Do you write on a computer? Do you print frequently? Do you correct on paper? What is your process?
My outline is written on one page of the A3 sketch pad I keep especially for that purpose. It will basically be a flow chart that maps out the number of chapters and that states in a line or two what's supposed to happen in each chapter. That is the only longhand writing I do on any story, and the rest is put directly through to the computer. Usually the resources I use will also be found as electronic files on my PC, so it's all in the digital world.
I will write, edit, read and reread all on the screen, and almost never use paper for printing. To give myself the distance needed to spot any mistake on the screen, I take a 2-3 days break between rounds of edits to come back with a fresh look onto the manuscript.
What sites do you frequent on-line to share experiences or information?
I usually visit my critique groups, and a few blogs. The one I most visit is also one I contribute to, found at the following address http://royalblushauthors.blogspot.com/
What has been your experience with publishers?
On the whole, it has a been a good experience. I cannot say I've had bad run-ins with publishers, but there have been some who have been a little off-putting in the way they treat any author who isn't already contracted with them. That's sad, because it seems they do not realize they're shooting themselves in the foot when they do that. Or worse, they don't seem to care...
What are you working on now?
I am plotting my third book under the pen name of Aasiyah Qamar, which will be the story of the other sister of the two heroines already featured in my first two books under that name.

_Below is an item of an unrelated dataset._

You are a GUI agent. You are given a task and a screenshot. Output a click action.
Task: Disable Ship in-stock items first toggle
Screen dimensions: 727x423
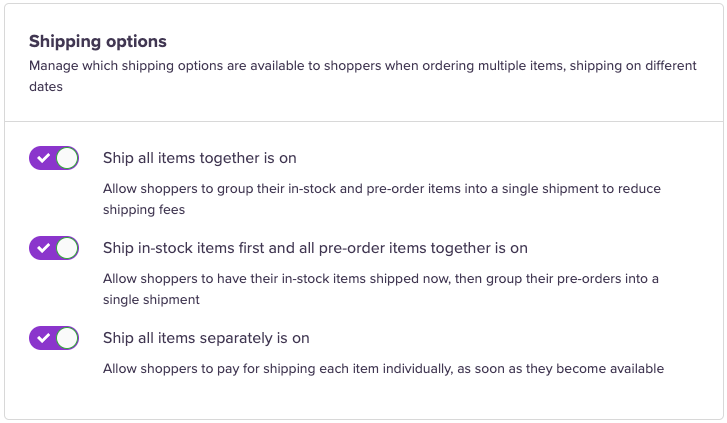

It will be a contemporary romance with a tradition-inclined heroine who finds she needs to open up to the modern world and modern ways of thinking as well. I hope to start writing the first draft in a few weeks.
I am also mulling over the intricacies of an urban fantasy romance under the name of Nolwynn Ardennes, pitching it against a Regency-era time-travel. I don't which one will win in this battle though. :)

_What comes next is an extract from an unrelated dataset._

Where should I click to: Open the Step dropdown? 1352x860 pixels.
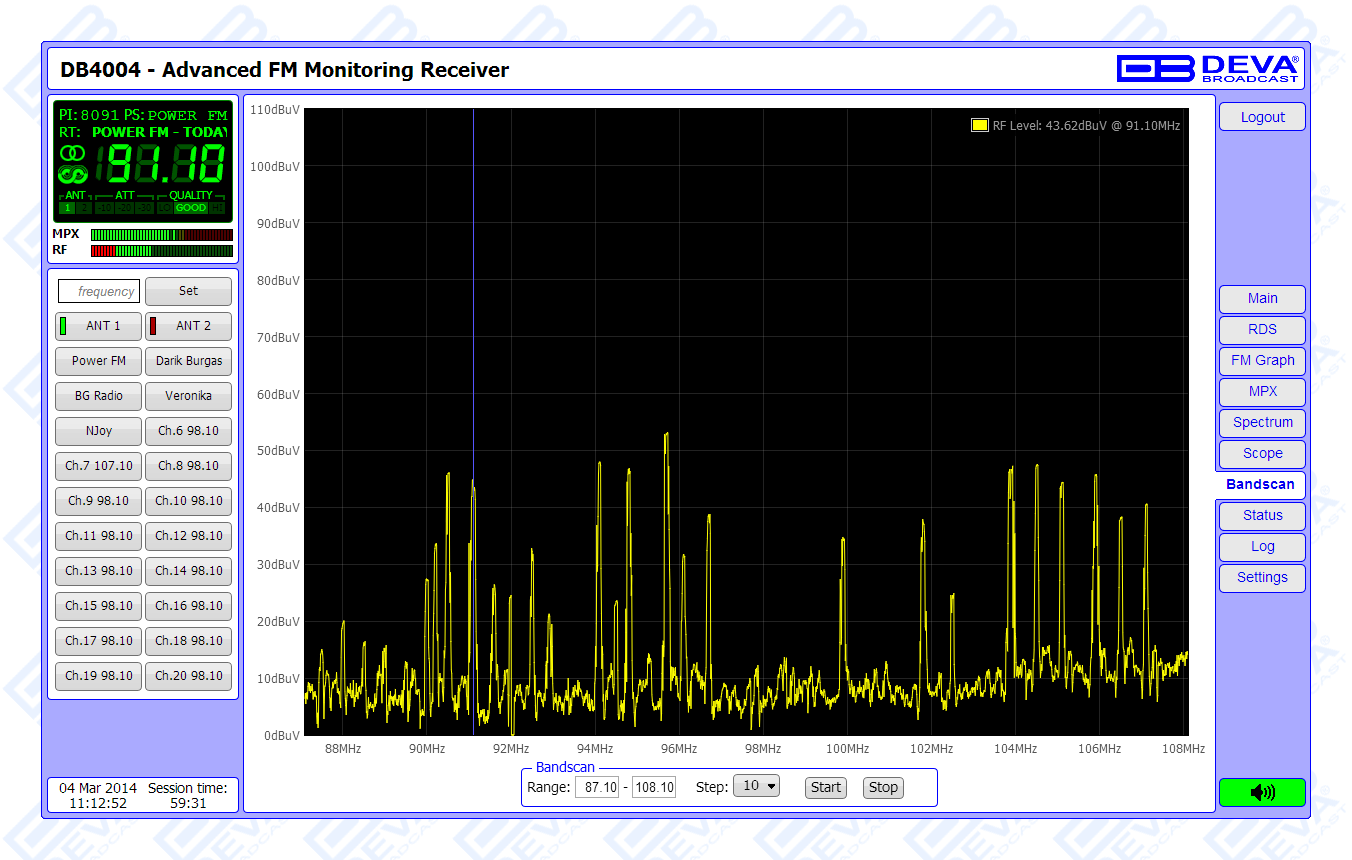point(756,787)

What do you recommend I do with all those things I wrote years ago but have never been able to bring myself to show anyone?
Take a deep breath and then take a long, hard and objective look at them. Find a trusted friend who is in writing too, and show him/her your work, to get an even more objective take.
Also ask yourself the question whether you want to write just to be able to say you write, or if you're writing to be an author who will be in there for the long haul?
Writing is not an easy business, and it makes you sweat and suffer in the worst possible way, because it'll all be happening in your head and in your heart. Ask yourself if you can face up to that. Many come into writing expecting it's easy as a piece of cake. Wrong! It takes work, lots and lots of hard, dedicated work. Never forget that you also have a life outside of writing, and this life is going to poke in when you least expect it. Learn to balance the two, and know it's a very tough juggling act.
If you find you still want to continue on this journey, then take another deep breath and find someone you can work with, whether a friend or a stranger you meet and click with in a critique group and who preferably is more experienced and knowledgeable than you are. A mentor would be the best thing. Ask some succesful authors you've befriended if they'd be willing to mentor you. You'd be amazed how many still remember the days when they were just starting too and who are willing to help others. Hone your skills, hone your craft, and hone your work. Never stop learning, because no one ends up at one point where they know all there is to know about writing. Apply yourself, be motivated, be dedicated, and keep on writing! And the most important - spread your wings and fly! No point writing if you're not enjoying yourself! Yeah also - all the best!